Vallabha was born in a Telugu Brahmin family that had been living in Varanasi, who escaped while expecting Vallabha, during the turbulent times of Hindu-Muslim conflicts in the late 15th century. Vallabha studied the Vedas and the Upanishads as a child, then travelled throughout the Indian subcontinent over 20 years.

He became one of the important leaders of the devotional Bhakti movement. The hagiographies written by his followers, just like those for other Bhakti leaders, claim that he won many philosophical debates against the followers of Ramanuja, Madhvacharya and others, had visions and miracles.

He is the Acharya and Guru within the Pushti sub-tradition, which he founded after his own interpretation of the Vedanta philosophy. Vallabha rejected asceticism and monastic life, suggested that through loving devotion to God Krishna, any householder could achieve He is associated with Vishnuswami, and is the prominent Acharya of Rudra Sampradaya out of the four Vaishnava Sampradayas.

He authored many texts including the Anubhashya (a commentary on Brahm Sutra), Shodash Granth or sixteen ‘stotras’ (tracts) and several commentaries on the Bhagavata Purana.
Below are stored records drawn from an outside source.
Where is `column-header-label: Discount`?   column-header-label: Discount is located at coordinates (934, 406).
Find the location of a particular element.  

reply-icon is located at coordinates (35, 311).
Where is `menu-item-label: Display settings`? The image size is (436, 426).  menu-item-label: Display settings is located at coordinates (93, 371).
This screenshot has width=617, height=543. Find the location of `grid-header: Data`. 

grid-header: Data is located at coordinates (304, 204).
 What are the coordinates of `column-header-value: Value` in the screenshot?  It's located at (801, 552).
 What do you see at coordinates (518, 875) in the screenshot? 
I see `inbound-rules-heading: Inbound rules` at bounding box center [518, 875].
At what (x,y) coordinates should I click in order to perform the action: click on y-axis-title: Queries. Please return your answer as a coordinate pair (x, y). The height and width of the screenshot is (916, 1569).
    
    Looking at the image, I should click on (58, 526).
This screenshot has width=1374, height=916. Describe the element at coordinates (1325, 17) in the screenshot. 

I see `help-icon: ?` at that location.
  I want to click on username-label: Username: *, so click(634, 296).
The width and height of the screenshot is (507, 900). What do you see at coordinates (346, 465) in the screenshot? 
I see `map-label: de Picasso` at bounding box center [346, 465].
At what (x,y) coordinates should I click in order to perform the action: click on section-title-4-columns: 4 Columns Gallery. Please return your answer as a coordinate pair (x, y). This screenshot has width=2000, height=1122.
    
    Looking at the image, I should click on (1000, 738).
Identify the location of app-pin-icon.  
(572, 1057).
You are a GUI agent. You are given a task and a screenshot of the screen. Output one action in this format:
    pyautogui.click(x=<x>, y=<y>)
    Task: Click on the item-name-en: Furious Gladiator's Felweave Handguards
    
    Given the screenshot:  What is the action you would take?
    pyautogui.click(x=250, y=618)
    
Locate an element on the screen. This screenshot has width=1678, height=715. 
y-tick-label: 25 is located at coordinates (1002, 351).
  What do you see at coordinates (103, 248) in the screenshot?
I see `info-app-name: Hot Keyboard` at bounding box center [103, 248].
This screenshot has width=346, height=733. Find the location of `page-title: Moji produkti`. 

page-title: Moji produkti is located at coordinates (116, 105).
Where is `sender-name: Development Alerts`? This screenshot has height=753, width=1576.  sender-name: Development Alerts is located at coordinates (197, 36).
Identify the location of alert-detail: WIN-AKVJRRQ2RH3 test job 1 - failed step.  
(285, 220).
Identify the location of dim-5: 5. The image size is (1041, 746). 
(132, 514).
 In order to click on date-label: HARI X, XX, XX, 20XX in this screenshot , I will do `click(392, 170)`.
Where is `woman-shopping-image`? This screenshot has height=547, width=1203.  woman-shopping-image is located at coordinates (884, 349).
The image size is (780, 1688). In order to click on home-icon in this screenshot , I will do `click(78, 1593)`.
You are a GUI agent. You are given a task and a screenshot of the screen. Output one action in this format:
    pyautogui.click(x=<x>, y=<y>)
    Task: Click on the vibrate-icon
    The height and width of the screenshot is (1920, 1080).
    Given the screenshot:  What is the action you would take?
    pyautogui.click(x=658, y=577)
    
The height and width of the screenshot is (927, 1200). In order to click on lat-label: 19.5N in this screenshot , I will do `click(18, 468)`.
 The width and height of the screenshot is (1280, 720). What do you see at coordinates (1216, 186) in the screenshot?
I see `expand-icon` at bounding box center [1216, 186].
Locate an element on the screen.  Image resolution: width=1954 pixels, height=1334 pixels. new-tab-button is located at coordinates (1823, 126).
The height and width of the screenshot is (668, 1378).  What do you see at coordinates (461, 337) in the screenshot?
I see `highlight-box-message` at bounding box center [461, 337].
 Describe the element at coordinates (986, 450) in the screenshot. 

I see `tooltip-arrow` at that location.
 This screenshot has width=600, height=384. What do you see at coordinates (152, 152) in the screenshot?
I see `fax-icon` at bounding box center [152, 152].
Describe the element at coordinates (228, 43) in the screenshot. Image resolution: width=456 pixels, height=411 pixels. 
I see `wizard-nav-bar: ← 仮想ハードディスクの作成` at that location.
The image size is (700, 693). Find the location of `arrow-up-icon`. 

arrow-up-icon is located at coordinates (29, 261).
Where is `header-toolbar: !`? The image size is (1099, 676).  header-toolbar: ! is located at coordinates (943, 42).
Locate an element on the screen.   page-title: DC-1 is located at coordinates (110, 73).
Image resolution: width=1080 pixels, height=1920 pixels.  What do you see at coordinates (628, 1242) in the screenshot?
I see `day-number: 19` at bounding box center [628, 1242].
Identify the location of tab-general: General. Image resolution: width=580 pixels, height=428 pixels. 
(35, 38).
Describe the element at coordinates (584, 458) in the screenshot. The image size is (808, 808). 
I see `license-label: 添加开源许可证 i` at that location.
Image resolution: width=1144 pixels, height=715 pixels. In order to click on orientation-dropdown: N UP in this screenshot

Vallabha’s writings and kirtan compositions focus on baby Krishna and his childhood pranks with Yashoda (unconditional motherly love), as well as a youthful Krishna in relationship (erotic mysticism) with cowherding women as the many lilas (pastimes) of Krishna, Krishna’s protection of the good (divine grace) and his victory over demons and evils, all with allegory and symbolism.